= Benjamin Flounders =

Benjamin Flounders (17 June 1768 – 19 April 1846) was a prominent English Quaker with business interests in new industries and developments at the time of the mid-Industrial Revolution. These included the Stockton and Darlington Railway, of which he was a founding Director, and canals in his native North-East England. He operated his own family businesses successfully, with large interests in timber for shipbuilding during the Napoleonic Wars. He also owned two linen mills and large estates in Egham, Surrey and Glasgow.

== Early life ==

Flounders was born at Crathorne in 1768, and educated at Ackworth School, Leeds.

== Family ==

Flounders lost in 1801 his first wife Mary Walker, daughter of a Quaker shipbuilder, in childbirth with a premature baby. They had married two years previously. A daughter Mary born earlier in the marriage survived to adulthood. The same year, 1801. his sister died. In 1812 Flounders married, secondly, Hannah Chapman, another Quaker. In 1813 a son was born, but both mother and infant son died of tuberculosis later that year.

== New endeavours ==

Flounders became a JP for Shropshire. In 1813 he was one of three gentlemen nominated for appointment as High Sheriff of Shropshire but he declined on the grounds he lived permanently in Yarm and would therefore be living up to 180 miles away from Shrewsbury where the courts would be held. He appealed against similar nominations for similar reasons in 1814, 1820 and 1836. He also became JP for the counties of Durham and the North Riding of Yorkshire and, on 29 December 1817 he received a Church of England baptism at the parish church at Stainton, County Durham. He then became a Trustee of a new turnpike toll road, invested £10,000 in French water stocks, with further investment subsequently, and was successful in financial terms. After the death of his mother in 1829 he embarked on a Grand Tour in Europe with his daughter Mary, now 29, spending some time in Rome.

== Flounders' Folly ==

His best-known achievement is the eponymous Flounders' Folly in South Shropshire near Craven Arms and prominent on the skyline on Callow Hill, the highest point of Wenlock Edge. It commands extensive views over the surrounding Stretton Hills, Wenlock Edge, the Long Mynd and Clee Hills and even further afield to the Brecon Beacons, Radnor Hills, Malvern Hills and Black Mountains.

Flounders had inherited the Culmington estate just north of Ludlow, Shropshire, from his uncle Gideon Bickerdike who died in 1810. His neighbours there included of Robert Clive, the Earl of Craven and Sir Thomas Dyer, 7th Baronet. On his return from his travels Flounders started plans to build the folly. His agent was instructed to purchase the land on which the folly was to be erected. In 1836 construction began and the folly was finished in 1840.
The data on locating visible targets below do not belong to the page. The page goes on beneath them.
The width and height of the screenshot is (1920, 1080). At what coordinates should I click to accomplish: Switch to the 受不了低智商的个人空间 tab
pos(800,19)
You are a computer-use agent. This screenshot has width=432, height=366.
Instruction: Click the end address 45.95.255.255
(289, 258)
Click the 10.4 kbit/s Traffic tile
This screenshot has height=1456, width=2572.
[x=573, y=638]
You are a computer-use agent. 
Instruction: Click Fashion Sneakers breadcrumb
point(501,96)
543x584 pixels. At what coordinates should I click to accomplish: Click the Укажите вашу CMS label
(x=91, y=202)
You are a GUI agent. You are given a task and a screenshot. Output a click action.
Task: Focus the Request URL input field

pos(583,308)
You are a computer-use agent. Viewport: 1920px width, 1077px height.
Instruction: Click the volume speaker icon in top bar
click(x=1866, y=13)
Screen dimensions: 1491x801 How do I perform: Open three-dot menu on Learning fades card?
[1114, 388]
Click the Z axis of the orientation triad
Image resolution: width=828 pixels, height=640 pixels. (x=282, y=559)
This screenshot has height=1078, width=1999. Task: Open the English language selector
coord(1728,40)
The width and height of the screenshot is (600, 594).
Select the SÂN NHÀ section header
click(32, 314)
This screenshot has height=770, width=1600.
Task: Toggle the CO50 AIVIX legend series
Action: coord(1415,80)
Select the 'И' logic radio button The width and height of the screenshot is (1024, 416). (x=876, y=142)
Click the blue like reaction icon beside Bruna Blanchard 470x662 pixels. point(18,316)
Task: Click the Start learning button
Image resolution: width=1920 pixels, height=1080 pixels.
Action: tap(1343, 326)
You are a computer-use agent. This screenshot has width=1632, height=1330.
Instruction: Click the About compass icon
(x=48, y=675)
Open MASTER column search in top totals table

== Mary's marriage and death ==
Around 1840 Flounders' daughter Mary was engaged to marry a Major Arthur Lowe in London, though he did not wholeheartedly approve. The couple were married but Mary died in 1844. Flounders and Lowe then fell out, over Mary's burial in the parish churchyard at Yarm. Flounders largely disinherited Lowe, to whom he left only an annuity. Benjamin wanted to be buried next to his daughter when he died, but Lowe, having fallen out with Benjamin deliberately bought a burial plot, next to the church-yard wall, deliberately, so it was impossible for the 2 to be buried together, However, not to be outdone, Benjamin bought the whole field behind the church wall, knocked down the wall and ensured no-one else could use the land meaning that Benjamin could be buried next to his beloved wife,

== Last years, death and legacy ==

From 1844–45 Flounders set his affairs in order. He died in 1846, aged 77. Quaker-founded schools in the North-East were major beneficiaries of his will, in which over 20 schools were mentioned including Barnard Castle School and Ackworth School. Following the death of the last annuitant from his estate in 1884, Yarm was provided with new premises for its Grammar School. The Flounders Institute at Ackworth was set up in 1848 as a Quaker male teacher training college, with support also from Joseph Rowntree.